Os conselhos federais de medicina veterinária (CFMV) e de biologia (CFBio) estão disputando, desde 2012, qual das duas profissões teriam o direito de aplicar anestesias, analgésicos e fazer eutanásia em animais silvestres durante pesquisas de campo. O caso voltou a ganhar repercussão após uma matéria da Folha de S. Paulo abordando o tema recentemente.

(Ilutsração: Orlandeli/Folha de S. Paulo)

Por lei, o direito de trabalhar com clínica de animais é do veterinário, como regulamenta a lei de 1968. Porém, há três anos, o CFBio criou uma resolução que autoriza seus profissionais a usarem fármacos em animais silvestres, para fins de pesquisa, sem suporte de profissionais da veterinária.
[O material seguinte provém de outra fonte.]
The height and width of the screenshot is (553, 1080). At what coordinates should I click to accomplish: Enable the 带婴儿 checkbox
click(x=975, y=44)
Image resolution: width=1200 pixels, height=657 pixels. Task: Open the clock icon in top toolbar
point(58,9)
Na época, de acordo com informações apurada pela Folha, o CFMV pediu à Justiça Federal a anulação da resolução, mas tiveram o pedido indeferido e até hoje a disputa entre as categorias continua.

Para Felipe Wouk, do CFMV, ações como anestesia englobam a parte clínica, que seria responsabilidade da veterinária.
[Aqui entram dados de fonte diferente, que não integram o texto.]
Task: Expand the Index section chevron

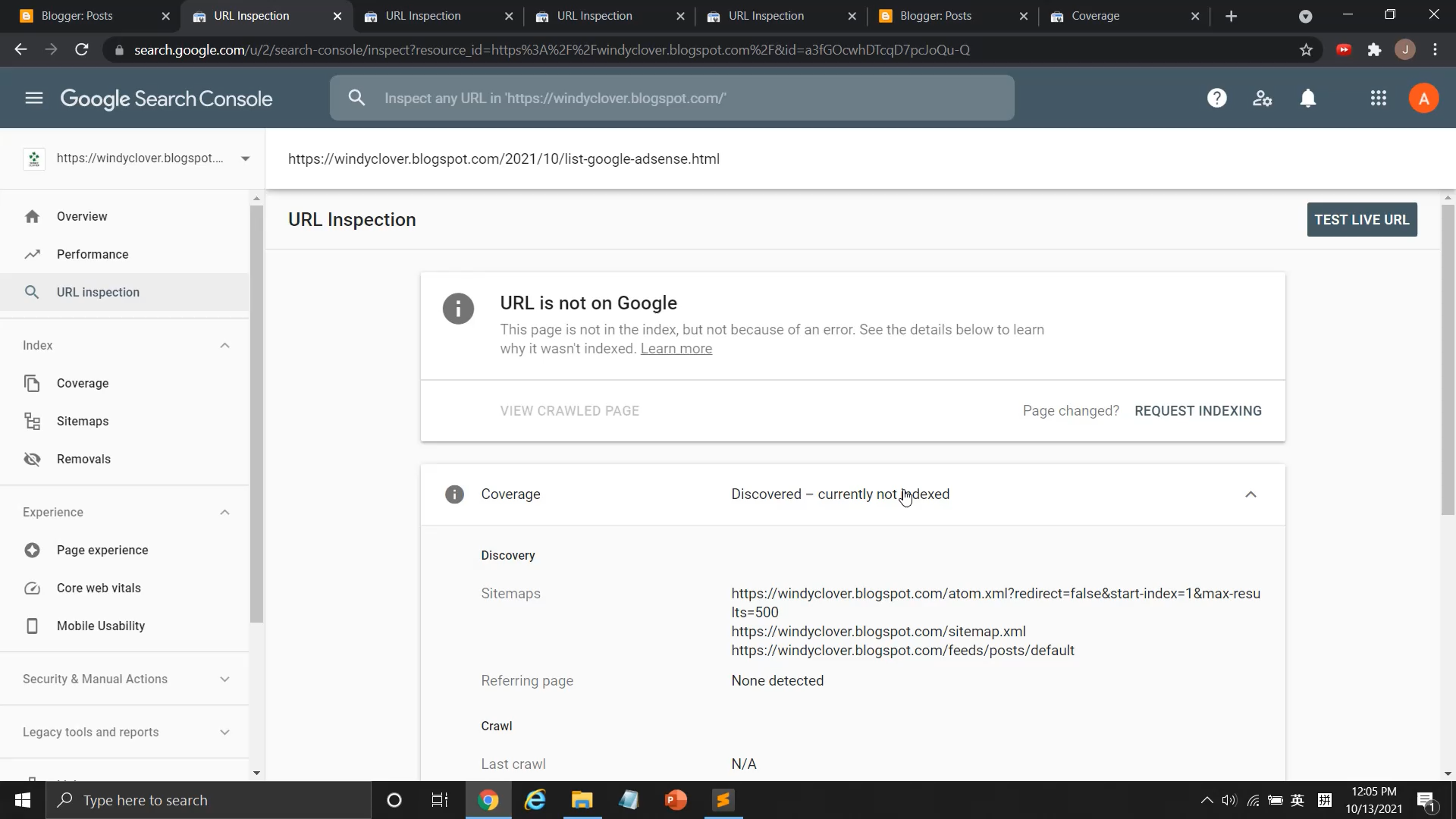Action: [225, 345]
“Essa resolução do conselho de biologia não pode ter validade legal. São vidas, não números. Eles acham que nada de mal pode acontecer?”, indaga Wouk.

Porém, para Luiz Eloy Pereira, vice-presidente do CFBio, a resolução do conselho não é para que os biólogos tenham o direito de fazer clínica.

“O que queremos é fazer o que sempre fizemos: anestesia de animais para coleta de amostras, como sangue por exemplo, sacrificar o animal para uma coleção biológica ou apenas colocar um rádio-colar para estudos ecológicos. Procedimentos simples”.

Agora, ambas as categorias aguardam por um posicionamento da justiça sobre qual das profissões teriam o direito de exercer campos correlatos.